(RECORDS SHOWN begins)

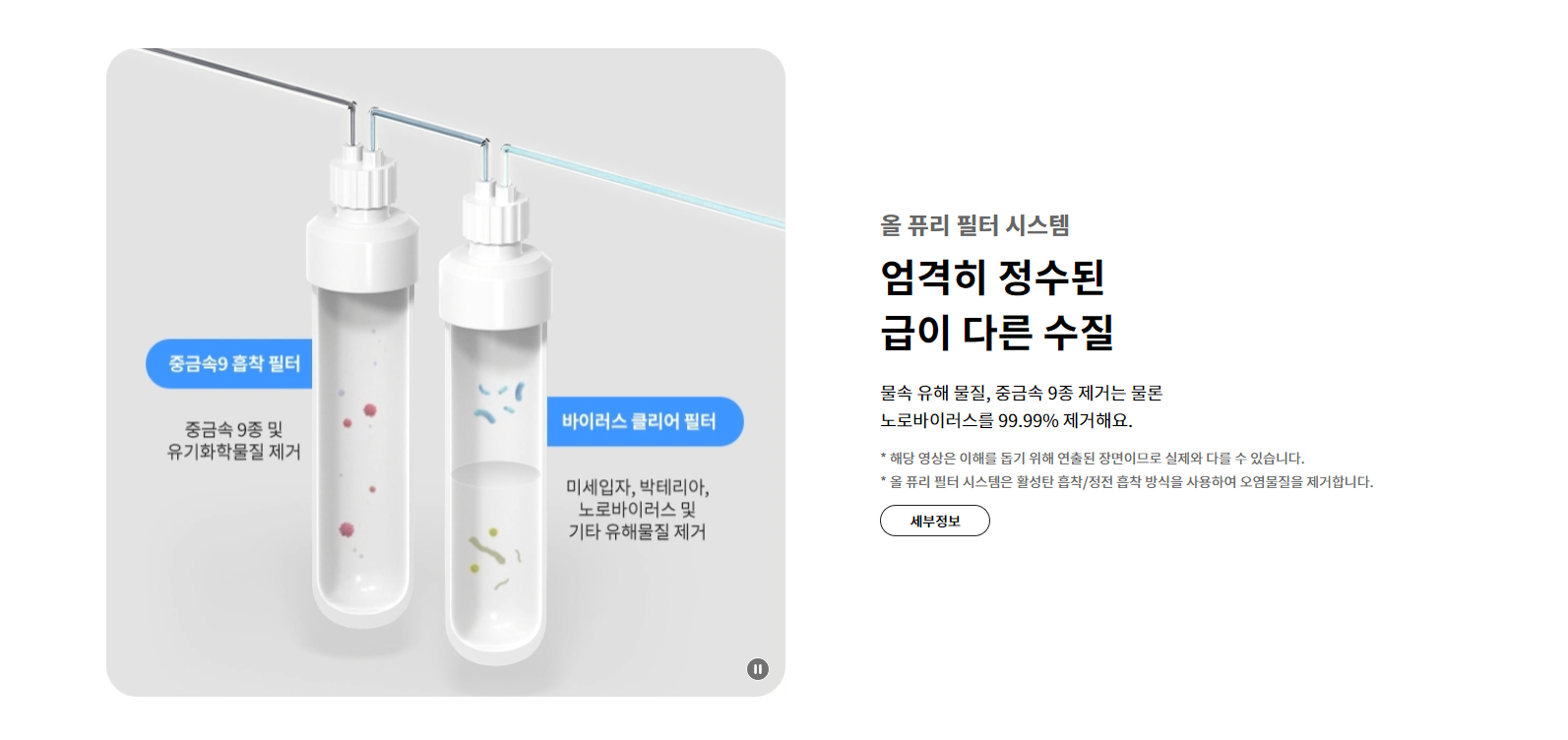Click the light blue outlet water tube
The image size is (1568, 740).
645,186
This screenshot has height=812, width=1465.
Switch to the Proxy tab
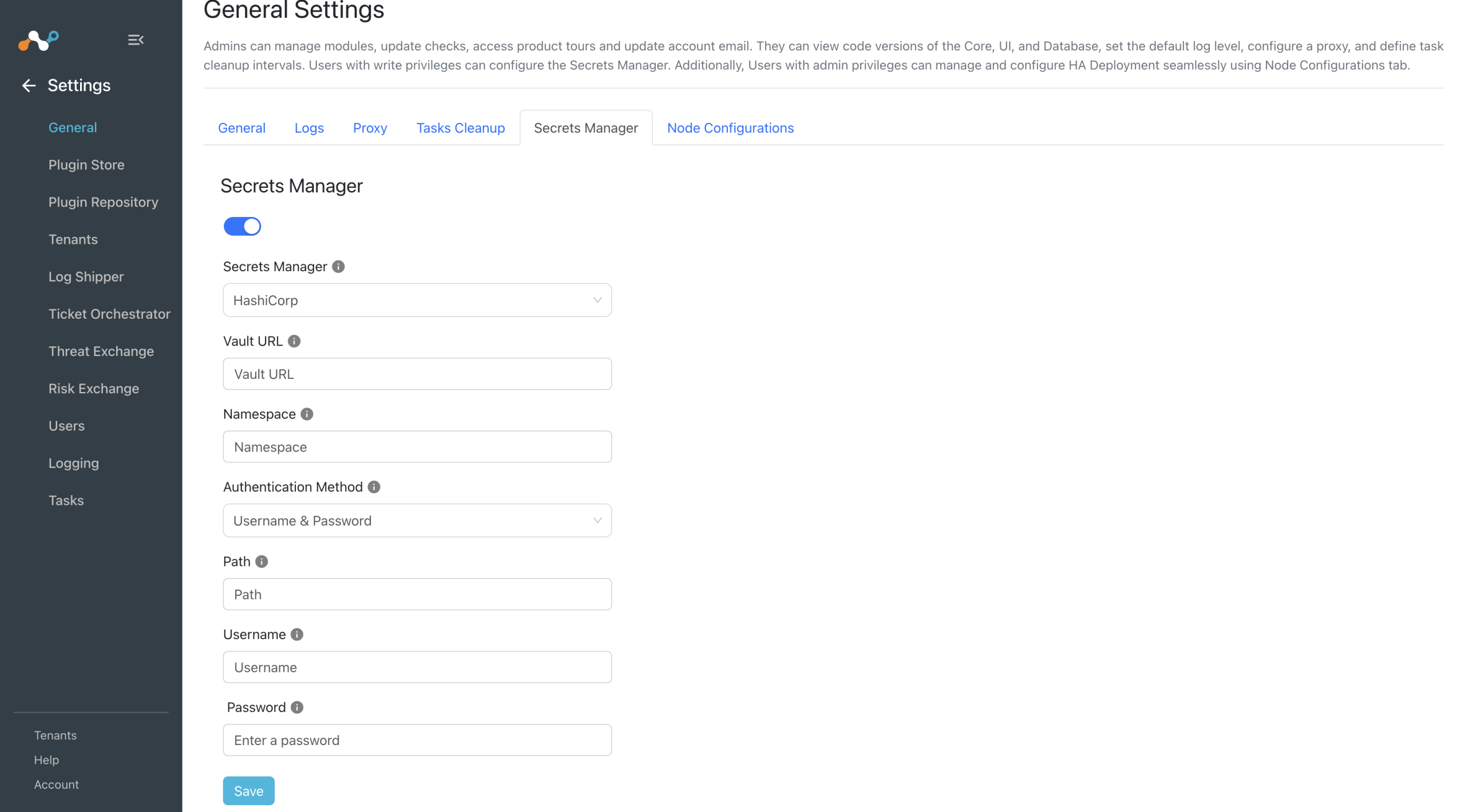point(370,128)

(RECORDS SHOWN ends)

TASK DESCRIPTION:
With the pictures left out, copy exactly the lines from the line holding "This screenshot has height=812, width=1465." through the final line of the records, including both.

SOLUTION:
This screenshot has height=812, width=1465.
Switch to the Proxy tab
point(370,128)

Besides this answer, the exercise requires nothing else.